Analyzing the resulting exposures, Zingales and his peers found that in any given year, 10% of corporations committed securities fraud and — accidents aside — that 41% of companies “misrepresent” their financial reports. Like in Madoff’s scheme, they may appear to experience a sudden liquidity crisis that is not really so sudden. Down markets demand that companies have real cash flow, and well-hidden fraud generally does not.
Who’s afraid of the big, bad Feds?
If a tree falls in the forest and no one hears it, does it make a sound? If fraud occurs and there aren’t enough law-enforcement personnel to bust it, did anyone really get ripped off?
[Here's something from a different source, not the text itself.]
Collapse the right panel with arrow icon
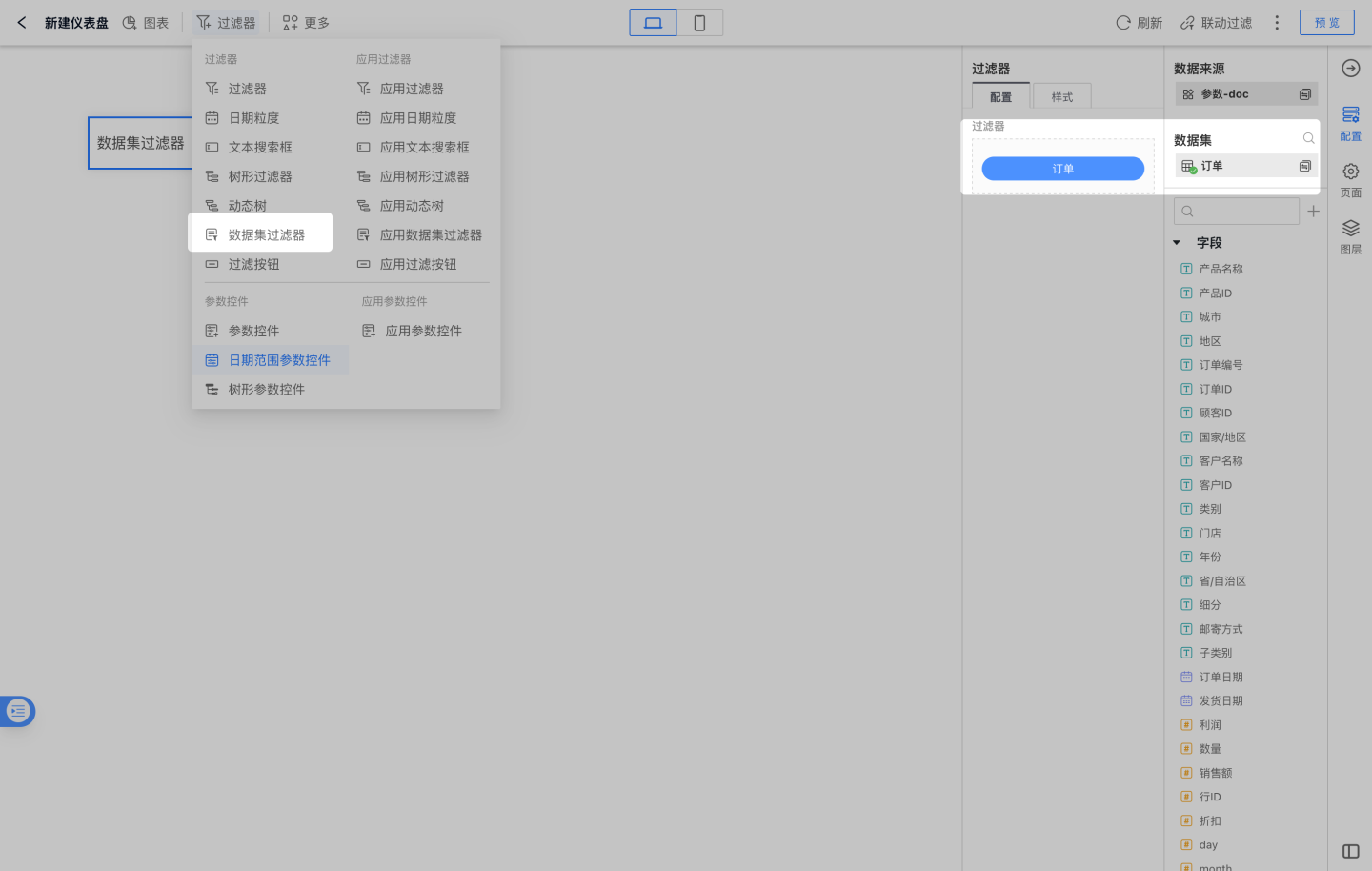1372x871 pixels. click(1350, 68)
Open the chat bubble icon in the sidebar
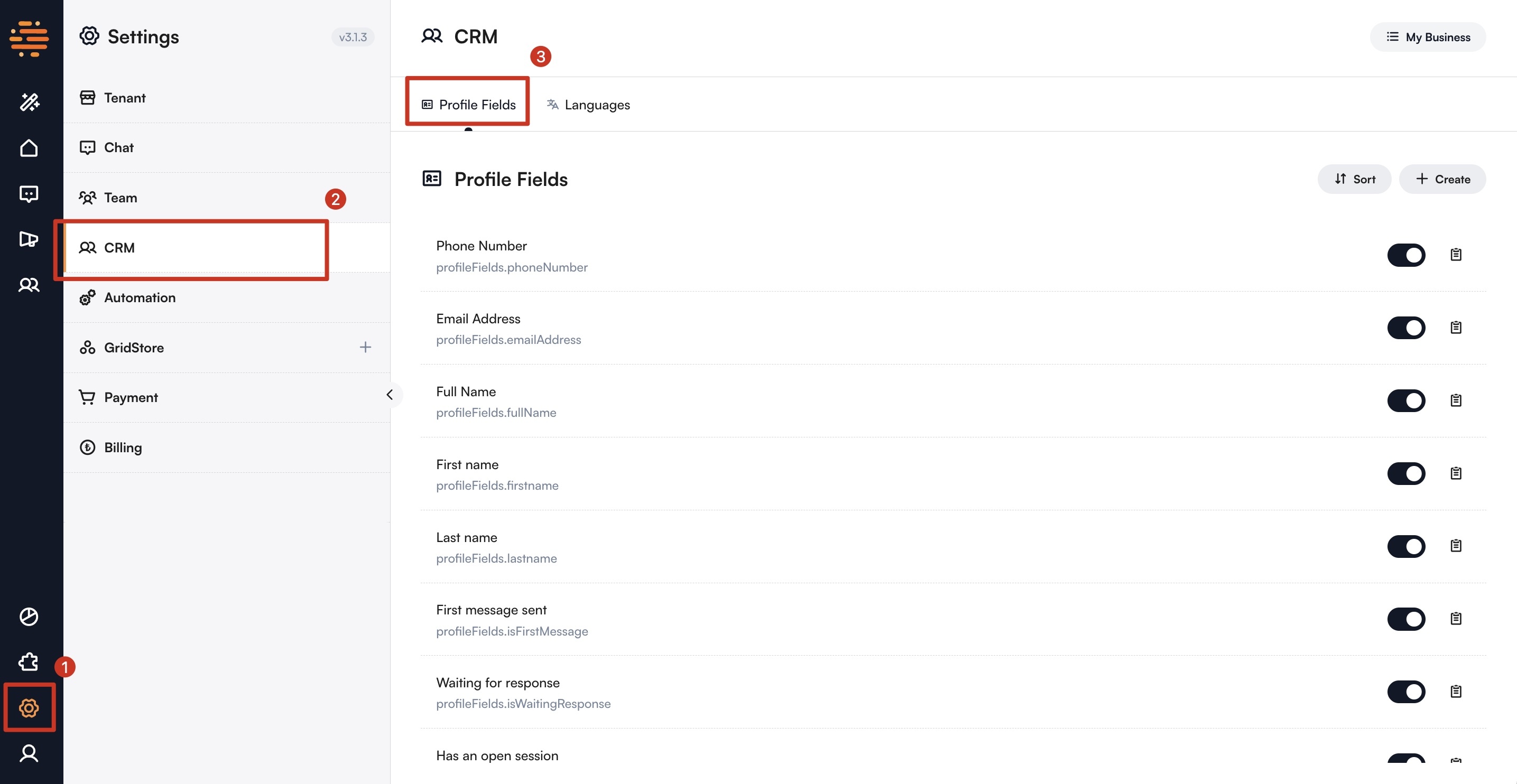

That question may determine just how much fraud will get exposed in the coming months and years. The conditions are ripe for their exposure, but just how many companies are found to be fudging their numbers will be up to the SEC or, in some cases, the Commodity Futures Trading Commission.
“The notion that when things tighten in the economy more fraud gets revealed presumes that the enforcement agency has the slack to prosecute the fraud,” the University of Pennsylvania accounting professor Dan Taylor told me. “And that’s an assumption that’s dubious at best.”
Fraud enforcement has gone up in the past year, but that’s off record lows during the Trump administration. Without enough boots on the ground to conduct thorough investigations, it’s easy to confuse fraud with bad decision-making during a downturn. But Taylor said that increasing enforcement — and the penalties for wrongdoing — is critical to protect investors and ensure businesses are deterred from using deceptive practices.
“There have to be consequences for violating the law,” Taylor said. “If the only consequence for violating the law is a normal business decision, then people aren’t going to consider the legality of the act.”
Wharton’s McKenna similarly thinks legal considerations have been clouded by the fact that authorities have been hesitant to call a fraud a fraud, which could carry penalties such as heavy fines or jail time for individuals. Instead, the enforcement agencies have been explaining this scammy behavior away as “failure to disclose,” which only results in a fine for the corporation.
“If companies disclose the information of how they get to their numbers, it’s not fraud — but it would’ve been 15, 20 years ago,” she said.
That may have been enough when the stock market was on a heater and investors were winning, but it’s not enough when the stock market is falling, the economy is slowing, and everyone from regulators to lawmakers to kids on TikTok want answers. That’s when executives feel the pressure to pump to the max — and it’s when, suddenly, you look around and it seems there’s fraud everywhere.